“How long ago was that?” asked Gypsy hopefully.
“A hundred and sixty years, I think,” said the Piper, “so I ought to be moving on, children.”
Before he rose he span his sixth penny, and while it twirled he moved away and sang as he went:
“I can pipe a song for that,
And a song for this;
You may pay me with an old straw hat,
A crust or a kiss.
I haven’t any use for pounds
And little use for pence,
While I whistle bits of rounds
Sitting on a fence.
You’ll learn them in a minute,
And forget them in a day,
And remember them in fifty years
When I come your way.”
His voice died with the penny. And very far away they heard him once more pipe his Monday tune.
“Oh dear,” said Ginger restlessly, “I wish he’d told us what that tune was about. But I’m determined to remember every one of his other songs to-morrow morning.” (As a matter of fact she forgot them all, like the dreams we determine to remember in the middle of the night.)
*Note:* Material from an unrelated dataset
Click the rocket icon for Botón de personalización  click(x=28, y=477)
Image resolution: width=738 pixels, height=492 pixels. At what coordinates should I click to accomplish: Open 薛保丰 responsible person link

“There’s one of the songs he forgot himself,” and Gypsy, picking up the seventh penny and spinning it. And while it span the distant piping seemed to turn to singing, but it was now such a long way off that I am not sure if Gypsy and Ginger got the words right.
“Oh, did you hear the sheep go by
Upon a Monday morning?
Did you hear the sheep go by
Without a sign of warning?
Did you hear the sheep go by?
They bleated through the London mist
With plaintive sounds and muffled,
They bleated through the London mist,
They shuffled and they scuffled
Bleating through the London mist.
They came from meadows fresh and green
Which they had cropped together,
They came from meadows fresh and green
And they were going whither?
They came from meadows fresh and green.”